The point from which this court is to consider the jury's verdict is changed by the provision for a motion for new trial and its determination by the justice presiding at the jury trial. Formerly the question came before the Supreme Court upon a petition for a new trial and the exception was to the jury's verdict; now the matter comes before us upon an exception alleging error in the judge's decision, granting or refusing a new trial.

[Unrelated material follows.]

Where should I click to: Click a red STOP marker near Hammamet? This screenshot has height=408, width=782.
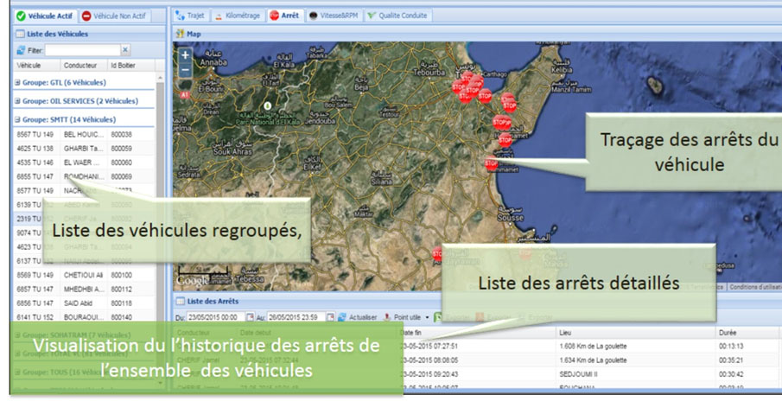[491, 163]
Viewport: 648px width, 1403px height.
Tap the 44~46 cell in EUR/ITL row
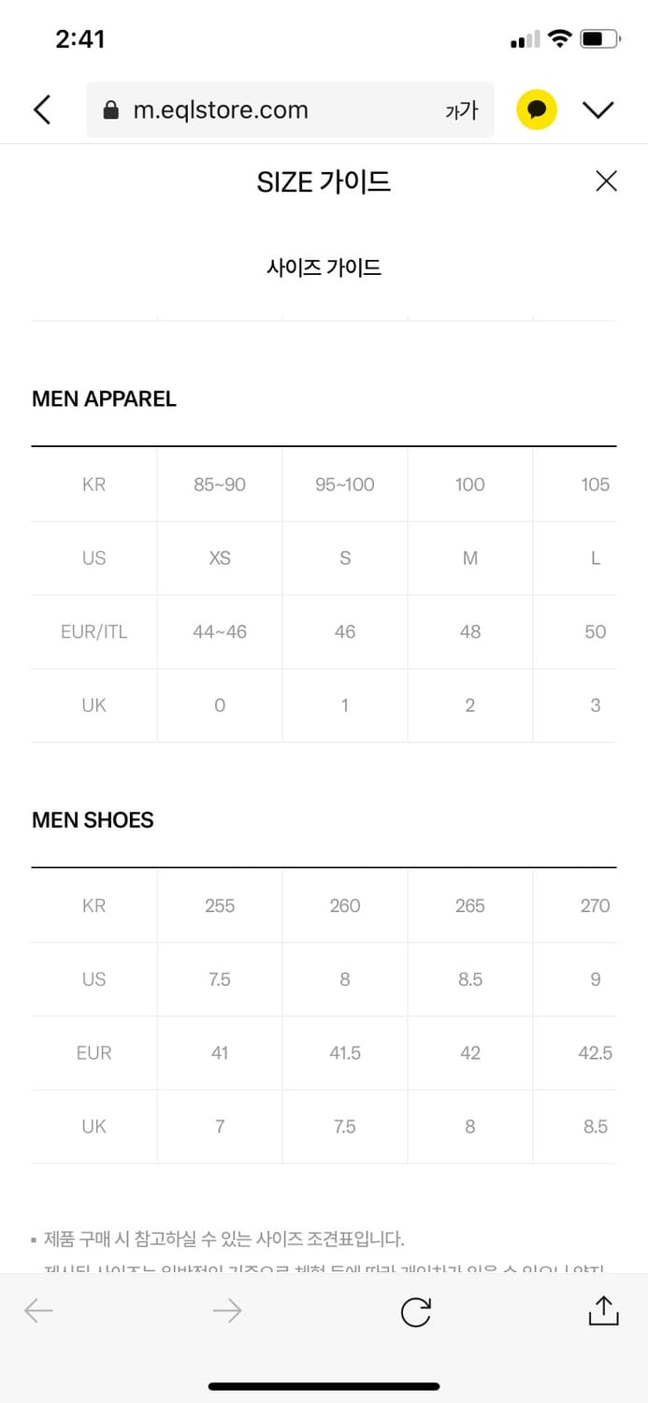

In considering an exception to the decision of a justice of the Superior Court on a motion for a new trial, it becomes the duty of this court to carefully examine the transcript and to obtain the benefit of the arguments and the briefs of counsel bearing upon the facts of the case as presented by the evidence. Such examination of the transcript, however, is not made solely, as it formerly was, for the purpose of deciding from it alone as to the preponderance of the evidence. *Page 457 
We have now not only the transcript but also the decision of the justice and it is from a consideration of both that we must determine whether it clearly appears that the justice was in error in his decision on the motion for a new trial, which is the question brought before us by the exception. In this case we have read the entire transcript; have given due weight to the briefs and argument of counsel; and we do not find such error in the decision of said justice. We have said in a rescript recently filed (Arnold v. Treat, Exception No. 4,696), which language we adopt as equally applicable to this case: "The testimony upon every essential question bearing upon the issue submitted to the jury was conflicting. The appearance of the witnesses upon the stand, and their manner in giving their testimony, is of much assistance in determining as to the weight of the evidence upon the various points in controversy. This advantage the presiding justice had, and we have not; his deliberate judgment has forced him to the conclusion that justice between the parties demands the submission of the cause to another jury. We cannot say that it clearly appears to us that this judgment was erroneous."
The appellants' exception is overruled. The case is remitted to the Superior Court for a new trial.